Closed netixx closed 3 months ago
Here is the bit of code I am using to call the driver:
// query makes sure we don't do multiple simultaneous queries to the same host.
func (p *NetconfProxy) query(q Query) (string, error) {
conn, err := p.driverFactory(q.hostname)
if err != nil {
return "", fmt.Errorf("error during netconf connection to %s: %w", q.hostname, err)
}
if err := conn.Open(); err != nil {
return "", fmt.Errorf("cannot open connection to %s: %w", q.hostname, err)
}
defer conn.Close()
if !conn.Transport.IsAlive() {
return "", fmt.Errorf("transport is dead after driver creation for %s", q.hostname)
}
var result *response.NetconfResponse
switch q.queryType {
case NetconfQueryTypeGet:
result, err = conn.Get(q.query)
case NetconfQueryTypeGetConfig:
// config is long, increase timeout
result, err = conn.GetConfig(q.query)
case NetconfQueryTypeRPC:
result, err = conn.RPC(opoptions.WithFilter(q.query))
default:
return "", fmt.Errorf("unknown query type %s", q.queryType)
}
if err != nil {
return "", fmt.Errorf("error during netconf query call: %w", err)
}
if result.Failed != nil {
return result.Result, fmt.Errorf("error during netconf query: %w", result.Failed)
}
return result.Result, nil
}
// driverFactory returns an opened netconf driver connection, ready to be queried.
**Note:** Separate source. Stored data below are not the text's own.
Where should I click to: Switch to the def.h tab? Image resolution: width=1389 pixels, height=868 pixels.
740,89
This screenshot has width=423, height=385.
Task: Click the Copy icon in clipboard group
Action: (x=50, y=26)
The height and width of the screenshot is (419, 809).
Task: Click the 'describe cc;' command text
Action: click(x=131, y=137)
func (p *NetconfProxy) driverFactory(hostname string) (*netconf.Driver, error) {
// f, _ := os.Create("scrapli.log")
logger, _ := logging.NewInstance(
logging.WithLevel(logging.Critical),
logging.WithLogger(p.log.Warn),
)
opts := []util.Option{
// reduce CPU usage because of polling loop
options.WithReadDelay(10 * time.Millisecond),
options.WithPort(22),
options.WithAuthNoStrictKey(),
options.WithAuthUsername(p.bastionUsername),
options.WithAuthPrivateKey(p.bastionPrivateKeyPath, ""),
options.WithTransportType("system"),
options.WithSystemTransportOpenArgs([]string{
"-t", "--", "-P",
hostname,
"--netconf", "-p", "830",
}),
options.WithLogger(logger),
options.WithTimeoutOps(120 * time.Second),
// options.WithChannelLog(f),
}
// juniper has a bug which make it mandatory to use self closing tags
// see https://github.com/scrapli/scrapligo/issues/73 for details
if strings.HasSuffix(hostname, "-ptx") {
opts = append(
opts,
options.WithNetconfForceSelfClosingTags(),
)
}
return netconf.NewDriver(
p.bastionFQDN,
opts...,
// options.WithChannelLog(f),
// options.WithLogger(logger),
)
}
Note that I always call conn.Close()
, the only case where I don't do it is when conn.Open()
fails, but that seemed ok when I tested it.
woof. that's not good :)
yea lemme try to see if I can reproduce and see what's up. maybe you can try to just b = nil
after he enqueue as that sounds reasonable and a quick search seems to agree w/ you that the gc cant know about if it can or cant reap the slice until its "nil'd" out/goes all the way out of scope.
I tried setting the b to nil in channel.read, but it didn't solve the issue.
I think maybe because bytes.ReplaceAll
returns a new slice, we need to define a new value for the result and nil the input after calling bytes.ReplaceAll
?
(For sake of completeness, I think rb should also be set to nil in the driver: https://github.com/scrapli/scrapligo/compare/main...netixx:scrapligo:fix/b-memory-usage?expand=1)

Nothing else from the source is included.